6) Ketika menyenduk, duduknya tidak boleh berpindah. Apabila waktu menyenduk bokong sampai terangkat juga dianggap mati atau harus digantikan oleh pemain urutan berikutnya.
Tahap-Tahap Permainan
Pada tahap pertama, setelah terkumpul 25 biji sawo kecik, Anif segera menggenggam 25 biji sawo kecik pada tangan kanan, sambil mengayunkan genggaman tangan ia berkata: "sumbar awar-awar, dadia selatar jenggar". Waktu mengatakan "jenggar", Arif menyebarkan 25 biji sawo kecik yang digenggam dalam tempat permainan. Biji yang berada di luar garis tak boleh disenduk, sedang yang ada di garis disodok, bila masuk ke dalam garis boleh disenduk, bila di luar garis, tidak boleh.

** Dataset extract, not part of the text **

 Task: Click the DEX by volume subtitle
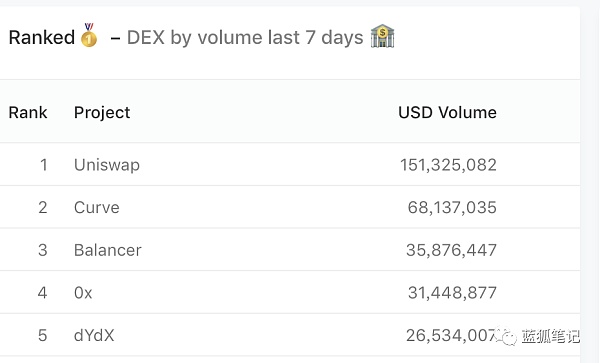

Cara menyuru atau menyenduk dengan meletakkan potongan daun sawo kecik di antara telunjuk dan jari manis, dengan jari tengah pada sebelah dalam. Bila telah menyenduk 2 atau 3 kali berhasil baik, lalu biji sawo kecik itu dimasukkan pada telapak tanagn kiri. Waktu menyenduk harus satu per satu, tak boleh 2 biji sekaligus, tidak boleh menyentuh yang lain, tidak boleh gagal, tidak boleh mengangkat bokong, dan sebagainya.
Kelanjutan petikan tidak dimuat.